As my first blog post for White Dog Studio I figured I should start out with my passion - gut health. Being the start of a New Year, when loosely based resolutions to lose weight and exercise don’t take long to fly out the window, I’d like to focus in on the concept of listening to your body and providing it the recipe it needs to best function. And then simply enjoying the weight loss that often follows. Because what if I told you that poor digestion was a barrier to weight loss? Did you know that? Would it be worth it to address your symptoms of poor digestion if you knew one of the many outcomes would be a few pesky kilos gone?
The vast majority of the population suffer with some sort of digestive disturbances, ranging from general reflux and heartburn to flatulence and bloating, with a smaller but still significant percentage experiencing constipation, diarrhoea, cramping and stomach pains, headaches, nausea, vomiting and feelings of fullness. Perhaps some of you have attempted to cut out gluten for a couple of weeks, to find the alternatives to your normal fare dry, crumbly, over sugared, gross. Others have put it all in the too hard basket and simply avoid certain social settings where noisy farting is inappropriate. Most often, you tell yourself that it’s just ‘normal’. To be fair, it likely does feel normal as you’ve been feeling bloated after meals for so long now it’s all you know. After all, it takes not being bloated and uncomfortable to know what it feels like to be bloated and uncomfortable.
Below are a few simple suggestions to treating your digestive system with the love and kindness it deserves.
Manage your stress.
This will always be the most important one.
Stress doesn't just wreak havoc on your mind; it WILL mess with your digestion!
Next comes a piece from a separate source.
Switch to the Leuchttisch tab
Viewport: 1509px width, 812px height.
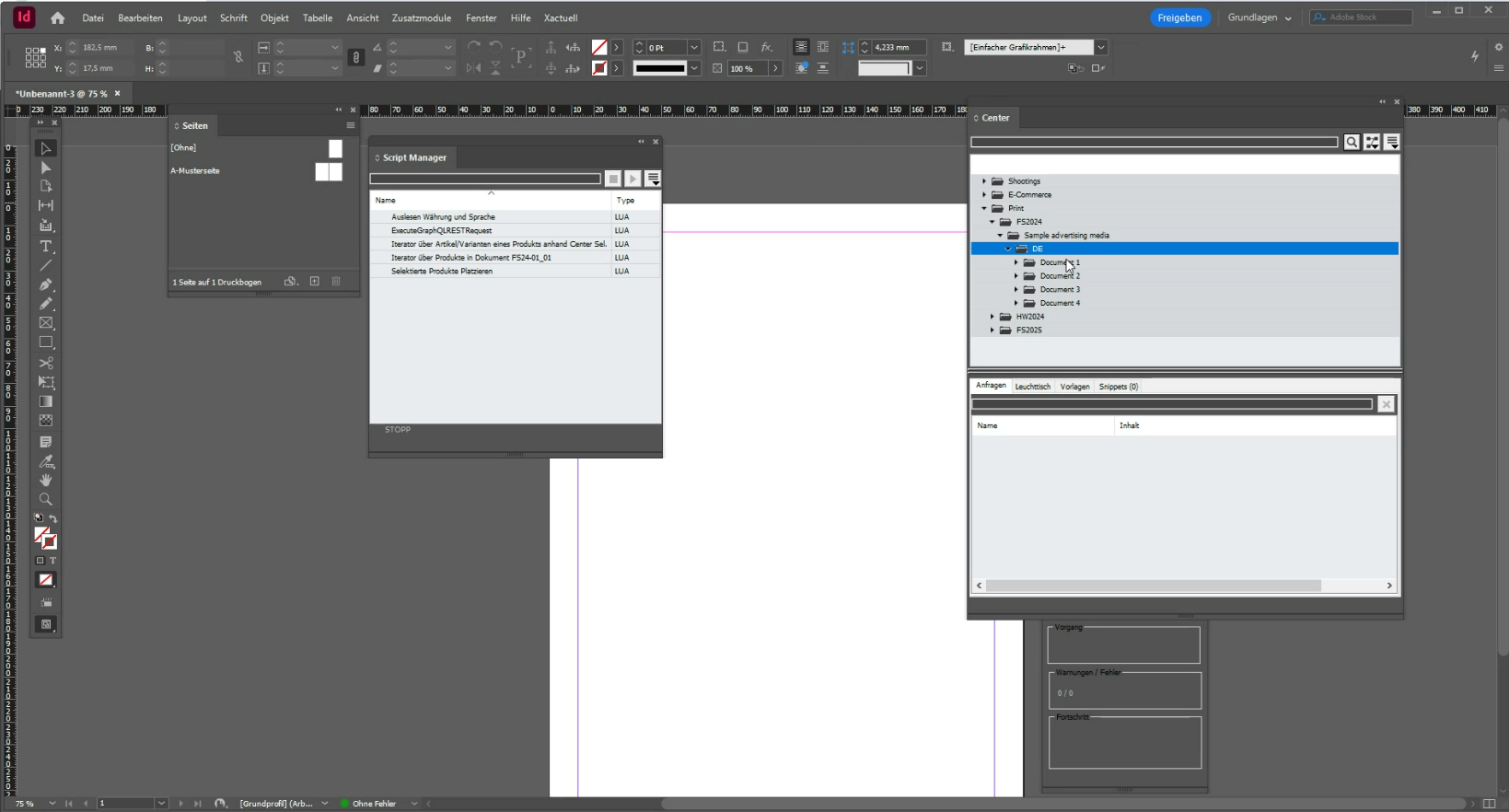point(1032,387)
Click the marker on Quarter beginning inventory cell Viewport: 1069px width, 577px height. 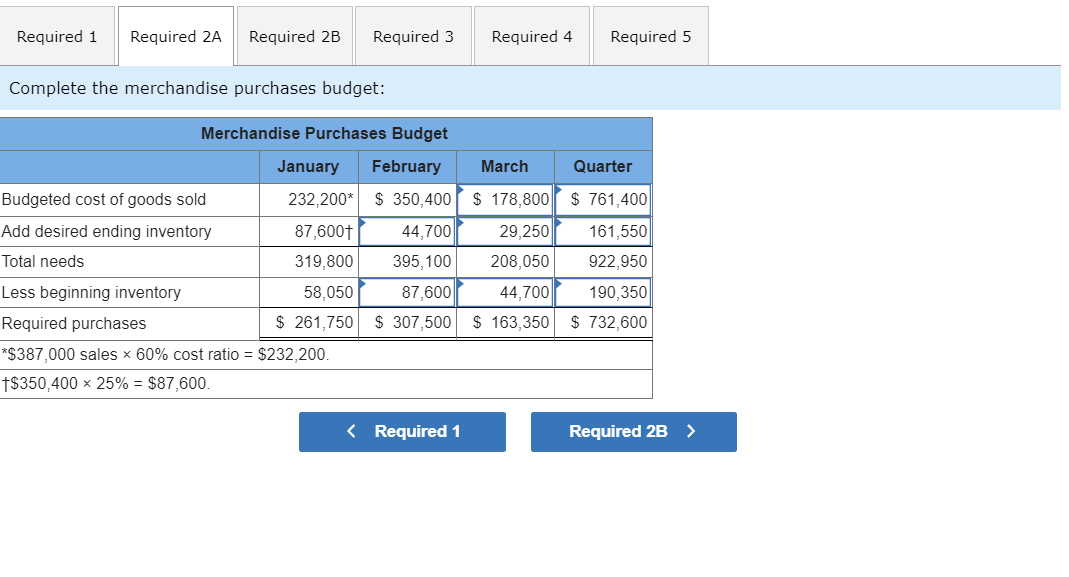[557, 284]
Read all about The Gut/Brain Axis is a hot topic as scientists understand more and more that the mind and body are intricately connected, indeed it is now commonly referred to as “the second brain”. Take the time to work out a plan best suited to you - 15 minutes a day of breathing exercises, moving your body, taking the time to enjoy your favourite past times, counselling, can all help. Only you have the power to decide to deal with stress better.
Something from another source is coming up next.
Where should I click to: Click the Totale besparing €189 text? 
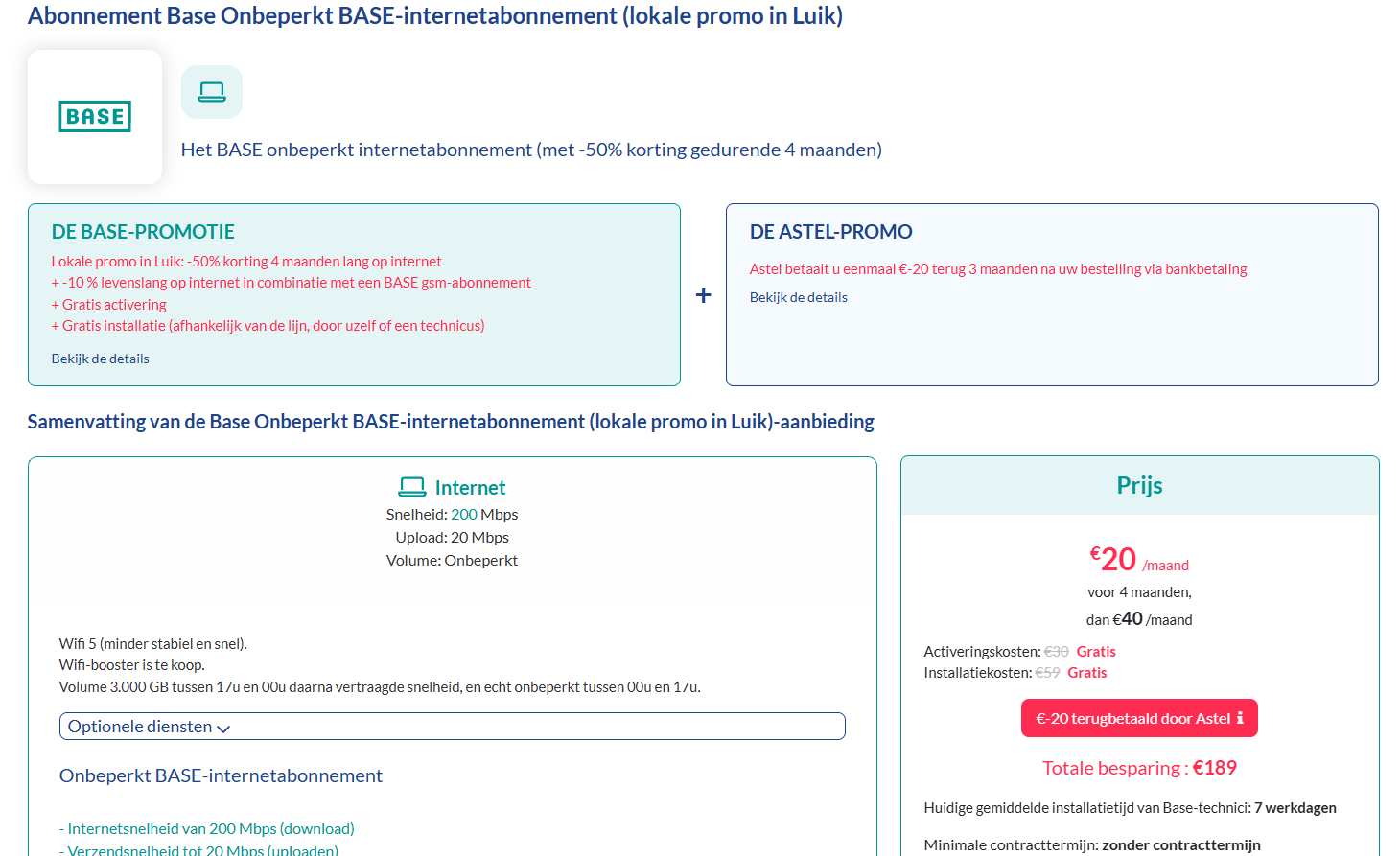[1139, 768]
From the moment you get up! Start the day with a large glass of warm water. Should you feel so inspired, squeeze some lemon juice into it or add ½ a tsp of himalayan salt. Read why here.
Chew your food.
The first step to digestion begins in your mouth with saliva which contains amylase, an enzyme that helps break down starches. Chewing mechanically breaks down your food and also sends a signal to your stomach that food is on its way.
Eat REAL foods.
Focus on whole, fresh foods, such as meat, eggs, fats, vegetables, fruits and nuts. Avoid processed foods and fast-foods, which are typically high in refined salt, sugar, and processed oils. Limit grains, sugar and all refined carbohydrates.
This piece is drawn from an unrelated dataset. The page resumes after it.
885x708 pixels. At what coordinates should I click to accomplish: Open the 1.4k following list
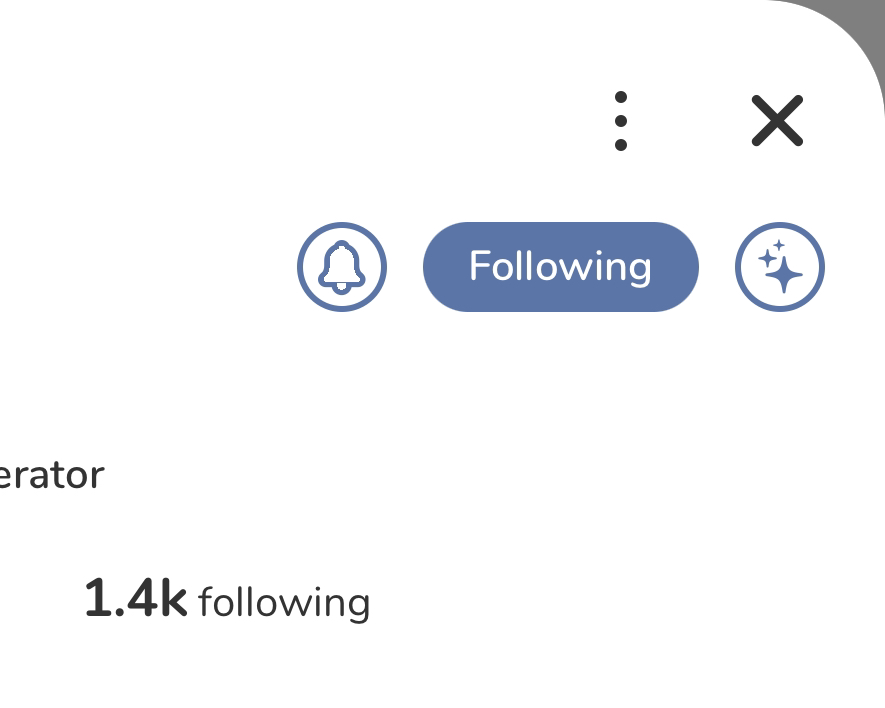227,602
Eat fermented and cultured foods.
Fermented foods are high in "good bacteria" and eating them will help you to regenerate your gut flora naturally. It has been shown that eating cultured food is more successful in repopulating beneficial gut flora than taking store bought probiotics. The greater the variety of fermented and cultured foods you can include in your diet, the better. Try eating sauerkraut, kefir, coconut yoghurt and kombucha. If you have a severe gut disorder, start slowly. Allow time for your internal environment to change and for your digestive system to become healthier and stronger. White Dog will soon be holding its first Gut Healing Workshop so you can learn how to make these foods yourself!
Be good to your liver.
Drink lots of water, eat raw beetroot, carrots and leafy greens. Chew bitter greens before eating, such as rocket, which is easily grown in the garden to stimulate digestive juices. Drink dandelion and milk thistle tea. Avoid caffeine and alcohol.